▶ [Task prompt]:
Restate word for word every line from the top of the data below down through the line that holds "Task: Click the back".

▶ [Record excerpts]:
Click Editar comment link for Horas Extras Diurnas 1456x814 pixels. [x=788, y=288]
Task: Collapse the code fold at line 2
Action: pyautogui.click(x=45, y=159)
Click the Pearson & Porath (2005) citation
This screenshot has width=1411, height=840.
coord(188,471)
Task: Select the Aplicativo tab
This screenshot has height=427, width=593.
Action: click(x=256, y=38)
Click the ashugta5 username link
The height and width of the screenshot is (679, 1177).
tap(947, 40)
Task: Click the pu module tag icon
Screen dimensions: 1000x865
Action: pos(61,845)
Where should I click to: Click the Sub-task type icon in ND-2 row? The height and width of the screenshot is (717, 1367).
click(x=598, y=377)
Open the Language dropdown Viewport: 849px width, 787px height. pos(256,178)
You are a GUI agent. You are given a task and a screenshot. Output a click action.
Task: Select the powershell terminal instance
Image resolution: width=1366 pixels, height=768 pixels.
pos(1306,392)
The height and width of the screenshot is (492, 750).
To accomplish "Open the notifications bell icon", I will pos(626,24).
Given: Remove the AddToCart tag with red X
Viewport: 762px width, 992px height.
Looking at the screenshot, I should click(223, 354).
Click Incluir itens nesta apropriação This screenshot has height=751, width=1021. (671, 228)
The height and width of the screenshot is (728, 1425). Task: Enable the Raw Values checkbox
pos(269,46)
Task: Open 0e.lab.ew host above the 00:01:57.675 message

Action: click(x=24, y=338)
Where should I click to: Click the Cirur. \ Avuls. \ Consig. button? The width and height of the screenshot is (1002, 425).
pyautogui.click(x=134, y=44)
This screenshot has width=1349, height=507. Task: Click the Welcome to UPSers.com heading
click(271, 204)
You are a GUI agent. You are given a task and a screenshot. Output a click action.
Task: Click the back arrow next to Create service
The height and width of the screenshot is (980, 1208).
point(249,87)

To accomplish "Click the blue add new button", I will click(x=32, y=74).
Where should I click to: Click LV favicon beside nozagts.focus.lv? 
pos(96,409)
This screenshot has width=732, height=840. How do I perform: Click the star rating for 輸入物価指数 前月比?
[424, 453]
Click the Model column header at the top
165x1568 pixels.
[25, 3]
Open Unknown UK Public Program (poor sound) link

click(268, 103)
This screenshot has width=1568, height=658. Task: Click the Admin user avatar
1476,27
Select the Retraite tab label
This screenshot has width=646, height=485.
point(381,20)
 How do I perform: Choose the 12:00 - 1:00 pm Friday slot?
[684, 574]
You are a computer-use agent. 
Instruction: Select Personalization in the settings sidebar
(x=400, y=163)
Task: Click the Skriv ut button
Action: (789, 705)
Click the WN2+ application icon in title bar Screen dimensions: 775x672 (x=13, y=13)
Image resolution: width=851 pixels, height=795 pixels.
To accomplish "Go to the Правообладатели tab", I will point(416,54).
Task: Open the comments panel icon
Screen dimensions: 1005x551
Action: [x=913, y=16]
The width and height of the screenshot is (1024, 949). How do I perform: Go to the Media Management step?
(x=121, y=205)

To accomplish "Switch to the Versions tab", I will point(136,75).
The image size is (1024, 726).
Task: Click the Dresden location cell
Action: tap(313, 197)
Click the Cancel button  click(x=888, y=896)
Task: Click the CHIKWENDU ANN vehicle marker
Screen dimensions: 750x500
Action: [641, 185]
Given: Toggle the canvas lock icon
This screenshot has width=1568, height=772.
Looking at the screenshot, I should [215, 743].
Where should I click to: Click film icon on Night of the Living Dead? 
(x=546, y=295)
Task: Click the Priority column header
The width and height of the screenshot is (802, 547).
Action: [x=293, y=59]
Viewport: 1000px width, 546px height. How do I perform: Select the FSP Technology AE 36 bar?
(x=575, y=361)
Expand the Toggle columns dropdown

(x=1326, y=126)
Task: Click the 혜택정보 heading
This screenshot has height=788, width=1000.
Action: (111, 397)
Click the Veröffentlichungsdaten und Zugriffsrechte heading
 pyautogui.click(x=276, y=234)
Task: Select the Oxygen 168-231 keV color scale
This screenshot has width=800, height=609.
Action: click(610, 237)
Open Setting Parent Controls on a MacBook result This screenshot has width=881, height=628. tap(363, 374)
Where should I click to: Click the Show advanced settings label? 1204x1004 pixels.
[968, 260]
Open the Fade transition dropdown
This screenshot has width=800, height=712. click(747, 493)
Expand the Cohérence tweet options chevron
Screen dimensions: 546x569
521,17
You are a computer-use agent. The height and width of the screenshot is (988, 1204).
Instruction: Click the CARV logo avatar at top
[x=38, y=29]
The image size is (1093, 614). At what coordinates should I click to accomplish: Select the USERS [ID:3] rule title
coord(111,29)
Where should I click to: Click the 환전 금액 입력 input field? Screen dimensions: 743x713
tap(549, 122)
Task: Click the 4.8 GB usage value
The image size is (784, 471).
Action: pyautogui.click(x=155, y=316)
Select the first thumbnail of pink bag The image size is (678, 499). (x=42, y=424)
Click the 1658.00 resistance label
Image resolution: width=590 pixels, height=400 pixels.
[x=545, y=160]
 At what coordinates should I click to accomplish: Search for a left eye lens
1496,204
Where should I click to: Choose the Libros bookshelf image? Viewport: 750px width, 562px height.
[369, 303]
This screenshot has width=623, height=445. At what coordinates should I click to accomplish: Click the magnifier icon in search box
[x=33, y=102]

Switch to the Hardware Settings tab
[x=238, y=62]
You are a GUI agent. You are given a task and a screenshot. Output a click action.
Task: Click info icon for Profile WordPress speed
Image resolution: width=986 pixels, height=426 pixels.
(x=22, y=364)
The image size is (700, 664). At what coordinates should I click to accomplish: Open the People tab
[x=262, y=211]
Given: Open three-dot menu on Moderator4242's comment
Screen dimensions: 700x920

▶ [Task solution]:
Click Editar comment link for Horas Extras Diurnas 1456x814 pixels. [x=788, y=288]
Task: Collapse the code fold at line 2
Action: pyautogui.click(x=45, y=159)
Click the Pearson & Porath (2005) citation
This screenshot has width=1411, height=840.
coord(188,471)
Task: Select the Aplicativo tab
This screenshot has height=427, width=593.
Action: click(x=256, y=38)
Click the ashugta5 username link
The height and width of the screenshot is (679, 1177).
tap(947, 40)
Task: Click the pu module tag icon
Screen dimensions: 1000x865
Action: pos(61,845)
Where should I click to: Click the Sub-task type icon in ND-2 row? The height and width of the screenshot is (717, 1367).
click(x=598, y=377)
Open the Language dropdown Viewport: 849px width, 787px height. pos(256,178)
You are a GUI agent. You are given a task and a screenshot. Output a click action.
Task: Select the powershell terminal instance
Image resolution: width=1366 pixels, height=768 pixels.
pos(1306,392)
The height and width of the screenshot is (492, 750).
To accomplish "Open the notifications bell icon", I will pos(626,24).
Given: Remove the AddToCart tag with red X
Viewport: 762px width, 992px height.
Looking at the screenshot, I should click(223, 354).
Click Incluir itens nesta apropriação This screenshot has height=751, width=1021. (671, 228)
The height and width of the screenshot is (728, 1425). Task: Enable the Raw Values checkbox
pos(269,46)
Task: Open 0e.lab.ew host above the 00:01:57.675 message

Action: click(x=24, y=338)
Where should I click to: Click the Cirur. \ Avuls. \ Consig. button? The width and height of the screenshot is (1002, 425).
pyautogui.click(x=134, y=44)
This screenshot has width=1349, height=507. Task: Click the Welcome to UPSers.com heading
click(271, 204)
You are a GUI agent. You are given a task and a screenshot. Output a click action.
Task: Click the back arrow next to Create service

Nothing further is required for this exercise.